The promise of greater social and racial harmony is also looking fragile. The Los Angeles Police Department is once again awash with corruption scandals, with crooked cops planting evidence and shooting suspects for sport. The state has an exploding prison population - larger than the inmate numbers of most northern European countries combined - which in turn is being fed by a growing army of young drug addicts and pushers caught up in an unforgiving criminal justice system. California may have seen a gratifying drop in violent crime, but it also leads the western world in the production and distribution of methamphetamine, also known as ice or crank; addiction rates, as well as police busts of rudimentary labs in rural farmlands, are reaching epidemic proportions.

And now, in the middle of all this, comes the gravest threat of all, an energy crisis out of nowhere that threatens to plunge America's largest, most affluent state economy into temporary darkness and lead it on a rapid road into recession. For a variety of reasons, starting with the fatally flawed plan by which the state deregulated its electrical utilities five years ago, California is suddenly unable to generate enough power for its own use and cannot buy enough from neighbouring states because of temporary shortages and soaring wholesale prices.

The consequences could be devastating. The two main electricity providers are all but bankrupt, forcing the state to intervene with hundreds of millions of dollars in public funds that it will probably never see again. The state grid is on the verge of collapse.
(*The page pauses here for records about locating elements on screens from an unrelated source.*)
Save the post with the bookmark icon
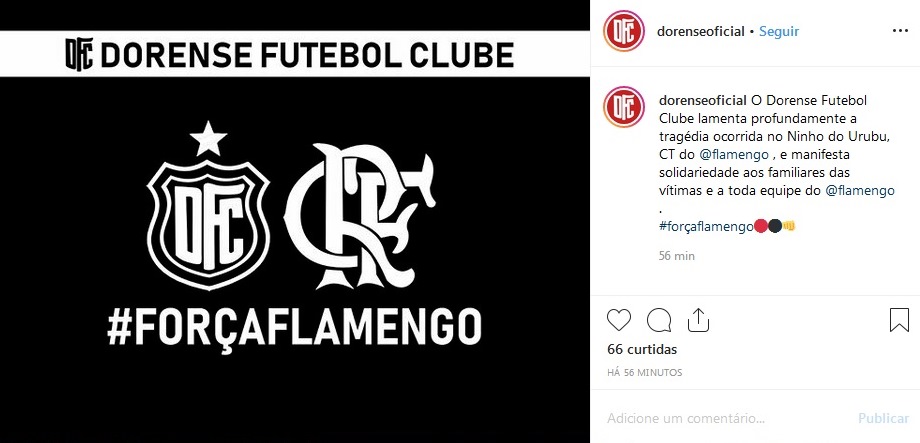 (899, 320)
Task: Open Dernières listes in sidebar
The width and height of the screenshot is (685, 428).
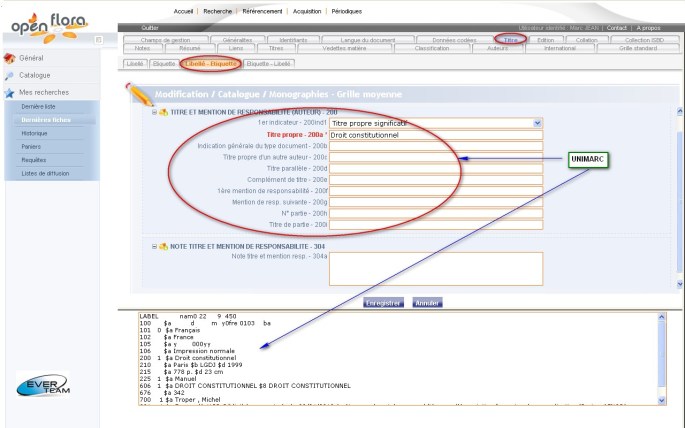Action: [x=39, y=106]
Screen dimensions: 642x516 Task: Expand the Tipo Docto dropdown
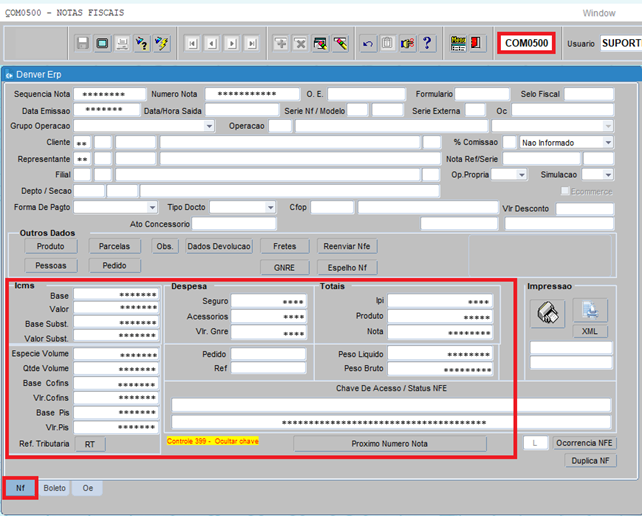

And although blackouts have been limited to just a few hours so far, the very threat of them has cast a pall on an electricity-hungry economy; from dairy farmers who need to extract, pasteurise and store their milk, to the technological giants of Silicon Valley who can't survive without a reliable power source and are already making noises about moving their operations out of state. California is nothing if not manic-depressive in its economic cycles, so it should surprise nobody that there are predictions of worse to come. According to Al Checchi, a billionaire businessman who ran for governor in 1988, the energy crunch is merely "the tip of the iceberg", the harbinger of a much broader crisis of underinvestment. Although California's population is projected to increase by 20 million people over the next quarter-century - adding to the 35 million already there - it is suffering from a whole generation's neglect of its schools, its roads, its already scarce water supply and its network of health provision, particularly for pensioners. "Unless we radically change the management of our public institutions and invest in a long-term and comprehensive strategy to support this growth," Mr Checchi warned, "a spike in electricity rates and a few brownouts will be the least of our problems."
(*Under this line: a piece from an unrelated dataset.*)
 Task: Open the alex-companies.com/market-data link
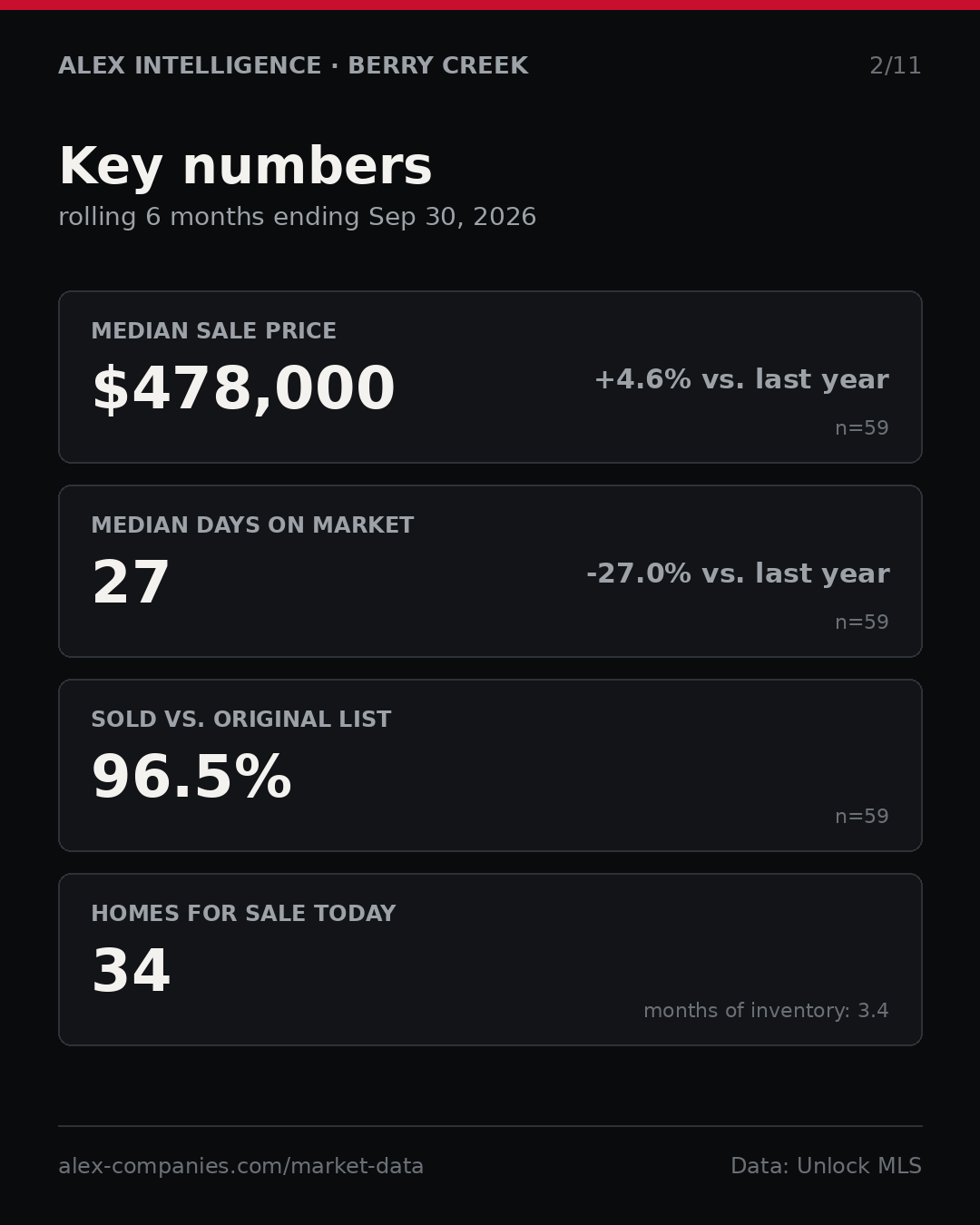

If California is destined to dip into recession - and it seems oddly apposite that this most devoted of Clinton-supporting states should see its fortunes dwindle the very moment Mr Clinton leaves the White House - it will partly be because it has priced itself out of the market, and in the process destroyed some of the very things that attracted people in the first place. That is certainly true of the San Francisco area, where property prices have rocketed so high that faltering dotcoms have crashed far faster than they would have done, say, in rural Idaho (where many of them are now heading). In the meantime the bohemian culture for which the city is known has all but disappeared because no artist or musician can afford the rents.

It is also true of the entertainment industry, which first came to Hollywood because land was cheap and the sun shone 300 days a year. The place has not been cheap for a while, but the imperative to stay close to studio headquarters has diminished rapidly with the development of new technology. Why keep production in California when everything from film footage to soundtrack mixes can be whizzed around the world by e-mail, and when computer processing can make up for any deficiencies in local climate?

All California lacks, in fact, to complete its forebodings of doom is one of its periodic natural disasters, which have a habit of coinciding with economic downturns. But the state has proved over time that it is nothing if not flexible and resourceful, and there are still plenty of people refusing to be swayed by the prevailing pessimism.